Using QGIS, generate a heatmap of building violations overlaid on the community areas. Save the map as an image (Project > Save as Image) and include it in your solution repository.

Open the building violations data in python. The “VIOLATION INSPECTOR COMMENTS” field contains (uppercase!) free text describing each building violation.

1b

Concatenate the non null inspector comments into one string.

1c

Remove punctuation.

1d

Tokenize the inspector comments.

1e

Remove stopwords.

1f

Apply the Porter stemmer.

1g

What are the ten most common terms in the building violation inspector comments (after the above transformations)?

Introduction to Flask

We will use the web interface to a pandas DataFrame we’ve been developing in class from the last lecture as a starting point:

https://github.com/computationforpolicy/lecture-examples/tree/master/webapp

We’ll examine this web app and then add a new page.

2a

Recall from lecture that the code for our web application is stored in dfdisplay.py.

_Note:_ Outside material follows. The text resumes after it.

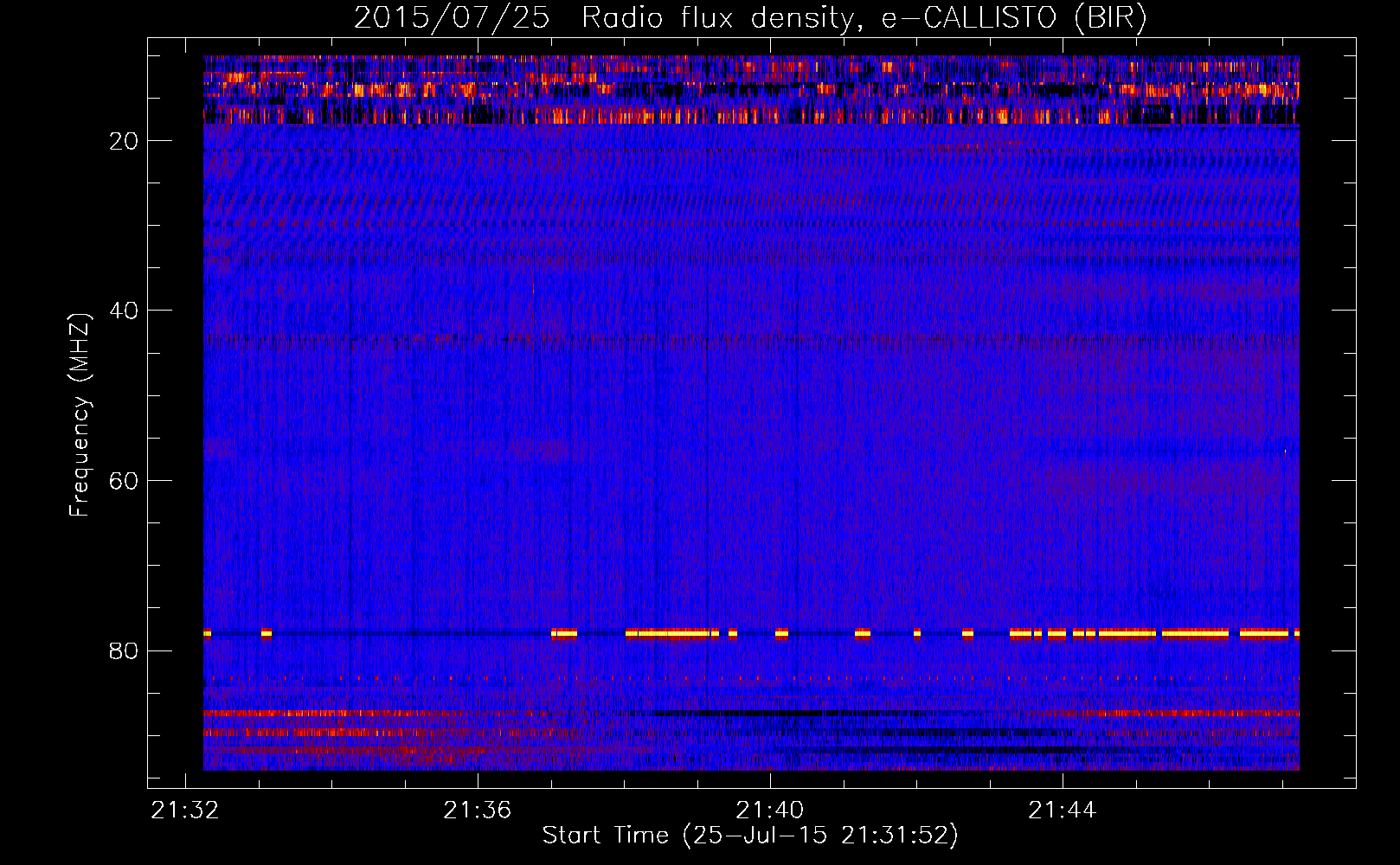This screenshot has height=865, width=1400.
Task: Click the 21:32 time axis label
Action: pos(184,811)
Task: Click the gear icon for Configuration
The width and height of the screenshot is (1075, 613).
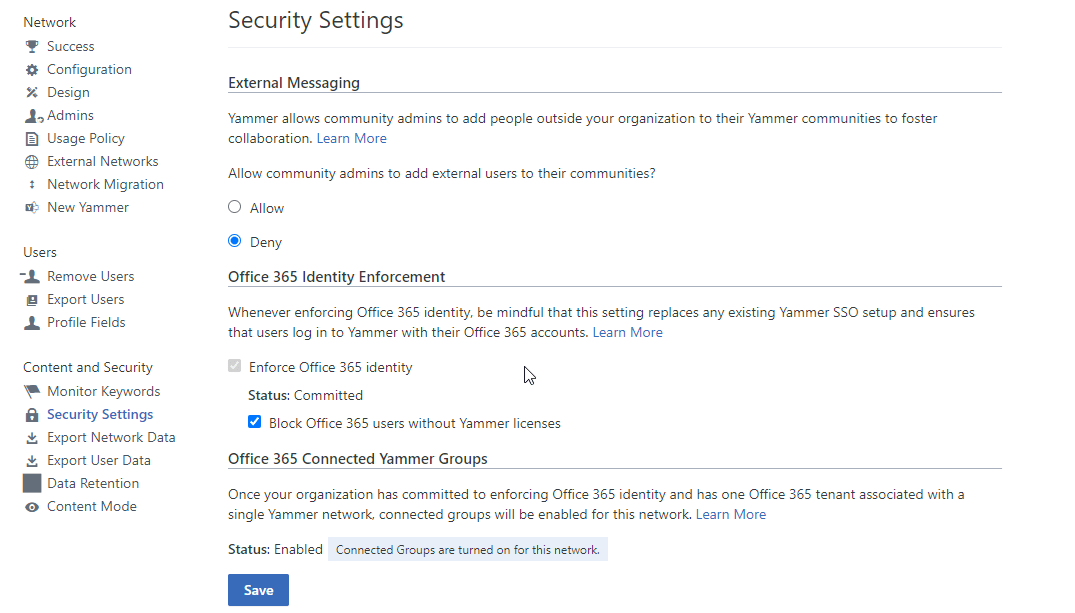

Note that config.py contains the path to the CSV we’d like to display. The code in dfdisplay.py takes a CSV file and renders it as an HTML page:

@app.route('/')
def load_dataframe():
    return render_template('dataframe.html', data=df.to_dict(), cols=cols, nrows=len(df))

Try to run the application from the command line:

$ python dfdisplay.py

On the command line, it will produce output beginning with “ * Running on …”.

In a web browser, go to the address that is produced in the output (should be an ip:port tuple like 127.0.0.1:5000). As your web browser submits HTTP GET requests, the server running on the command line should log each one and produce output to the command line. Paste one of the lines of output you get in your response.

2b

Look at templates/dataframe.html. We can run some code between {{ and }} and {% and %}. This code is then processed by the Jinja2 template engine that Flask uses. Note that not all Python expressions are supported by the Jinja2 template engine. What syntax differences do you notice in the code in the template and regular Python?

2c

We want to add a link that will take us to an “About” page. Add a new route in the Python code dfdisplay.py to accomplish this. Write a code stanza that routes ‘/about’ to the template about.html that exists in the templates/ directory. You should render this template and pass a string name that contains your name. Check that it works and that both pages render correctly. Copy this working webapp directory to your repo and commit.